[begin Extract provided]

49                  I should also note that, although the applicant’s promotional brochure contained the wherewithal from which Mr Dervish might have been able to perceive something close to the full design of the Monomeeth 101, the entry in the Herald Sun magazine did not.  It showed only a very broad outline plan of the Monomeeth itself.  There was almost no detail in the kitchen area: no island bench, for example, was shown.  Absent some other basis for inferring that Mr Dervish had access to the plan for the Monomeeth 101, any access which he had to the magazine would not have provided the basis for an inference that the details of the front section of the house which, on the applicant’s case, he conveyed to Mr Factor had been derived from one of the applicant’s plans. 

50                  The facts to which I have referred above speak strongly against the inference that Mr Dervish consciously instructed Mr Factor to reproduce the Monomeeth plan, or substantial elements of it.  Given the way he did instruct Mr Factor, I think it highly improbable that, had he been of a mind to reproduce the Monomeeth plan, he would not have sent Mr Factor a copy thereof, or of the brochure, or of the relevant page from the Herald Sun magazine, or of a photograph of the house; or that he would not have directed Mr Factor’s attention to the Monomeeth house in some other way.  Yet it seems quite clear that Mr Dervish did none of these things.  Rather than take simple steps such as these – steps which would have been consistent with the way he drew other houses to Mr Factor’s attention – it is the applicant’s case that Mr Dervish chose to communicate the details of the end result which he sought to achieve by the forms of oral communication that were sufficiently subtle to leave Mr Factor himself substantially in the dark as to the plans on which his own design was to be based.

[end Extract provided]

Set task:
Can you set down the passage of the court judgment above, from "49                  I should" to "the applicant’s plans.", word for word? The data that follow have no connection to the court judgment above.

[begin Dataset extract]

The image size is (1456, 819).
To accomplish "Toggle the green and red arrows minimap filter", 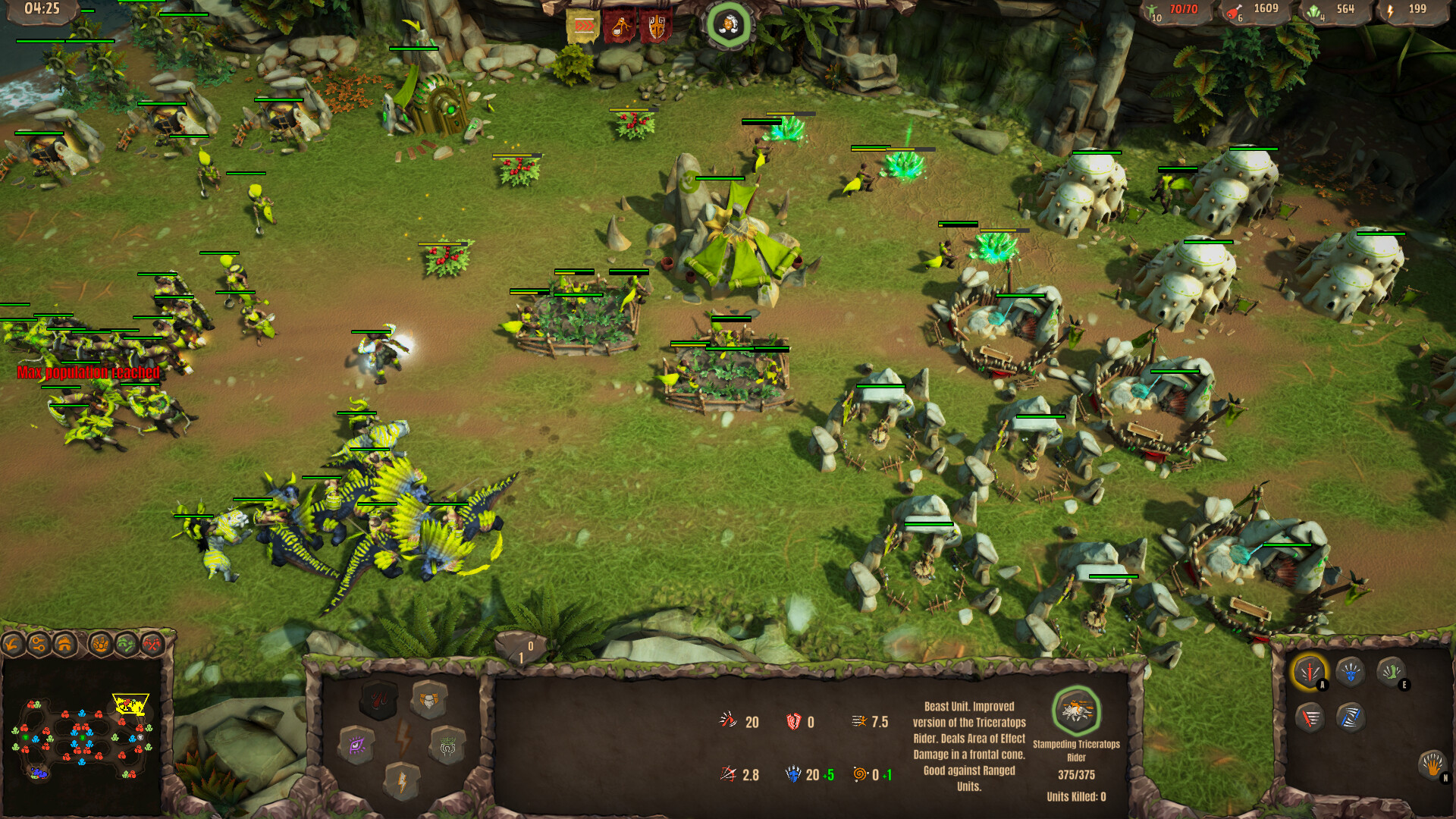I will click(126, 644).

[end Dataset extract]

Result of this task:
49                  I should also note that, although the applicant’s promotional brochure contained the wherewithal from which Mr Dervish might have been able to perceive something close to the full design of the Monomeeth 101, the entry in the Herald Sun magazine did not.  It showed only a very broad outline plan of the Monomeeth itself.  There was almost no detail in the kitchen area: no island bench, for example, was shown.  Absent some other basis for inferring that Mr Dervish had access to the plan for the Monomeeth 101, any access which he had to the magazine would not have provided the basis for an inference that the details of the front section of the house which, on the applicant’s case, he conveyed to Mr Factor had been derived from one of the applicant’s plans.